● **EXERCISE**
For the material below, return exactly the lines starting at the one holding "Identify the click" and ending at the one holding "プリンタ (294, 2287)", counting both as part of the range.

WORKING DATA START

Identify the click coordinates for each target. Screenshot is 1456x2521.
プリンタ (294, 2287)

WORKING DATA END
WORKING DATA START

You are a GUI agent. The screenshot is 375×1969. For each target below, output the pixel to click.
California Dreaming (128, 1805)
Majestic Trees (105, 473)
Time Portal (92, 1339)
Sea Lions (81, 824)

WORKING DATA END

● **OUTPUT FOR THIS TASK**
Identify the click coordinates for each target. Screenshot is 1456x2521.
プリンタ (294, 2287)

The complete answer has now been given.